Negative Sampling solves this by converting the problem:
- From: A massive multi-class classification task (which word is the right context word out of all possible words?)
- To: A small set of binary classification tasks (is this pair a true context pair or a random one?)
Instead of updating the weights for V (the size of the entire vocabulary) words, the model only updates the weights for:
- 1 positive word
- A small, fixed number of k negative samples (typically k=5 to 20)
This reduces the computational complexity from O(|V|) to O(k), making it feasible to train word embeddings on massive datasets.
How Negative Samples are Chosen
Negative samples are not chosen purely randomly. Instead, they’re drawn from a special probability distribution based on word frequency.
In Word2vec, a word w is selected as a negative sample with a probability proportional to its frequency raised to the power of 3/4:
P(w) ∝ Freq(w)^(3/4)
This method ensures that:
- More frequent words (like “the,” “a,” “is”) are more likely to be selected as negative samples, which makes sense because they are more common “distractors”
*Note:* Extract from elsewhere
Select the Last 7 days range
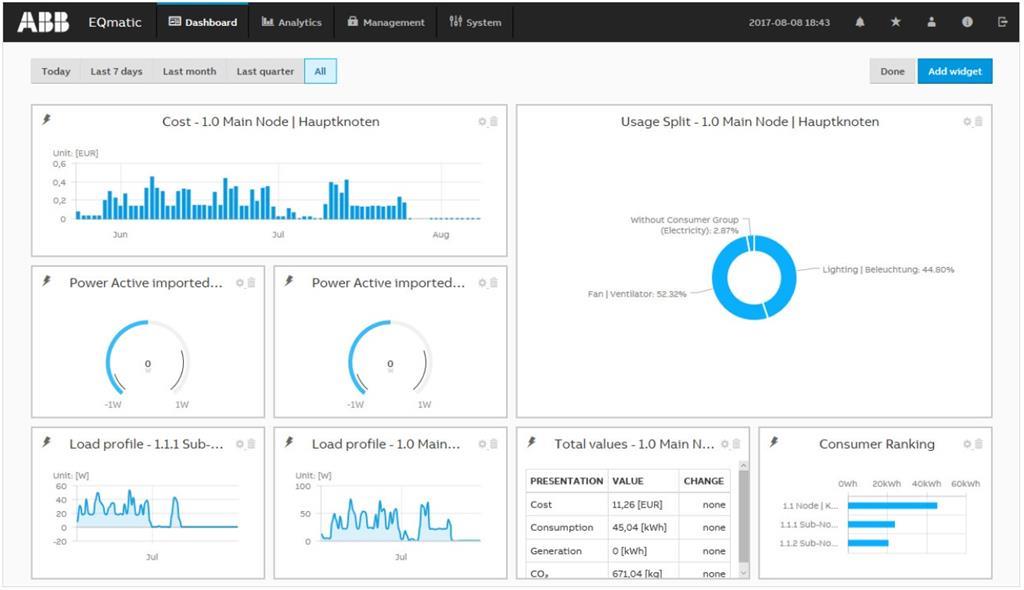Screen dimensions: 1024x590 (116, 71)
- The sampling is smoothed (due to the 3/4 exponent), preventing extremely frequent words from completely dominating the negative samples
This smart sampling strategy balances between selecting common words that provide useful contrasts while avoiding over-representation of the most frequent words.
Conclusion
The choice between Skip-gram and CBOW ultimately depends on your specific use case:
- If you have abundant data and computational resources, Skip-gram will likely give you better quality embeddings, especially for rare words
- If you need faster training and are working with a smaller dataset focused on frequent words, CBOW may be more practical
Understanding how each model generates training examples, combined with the efficiency gains from negative sampling, helps you make an informed decision based on your data characteristics and requirements. The combination of clever training example generation and negative sampling is what makes Word2vec both effective and practical for real-world applications.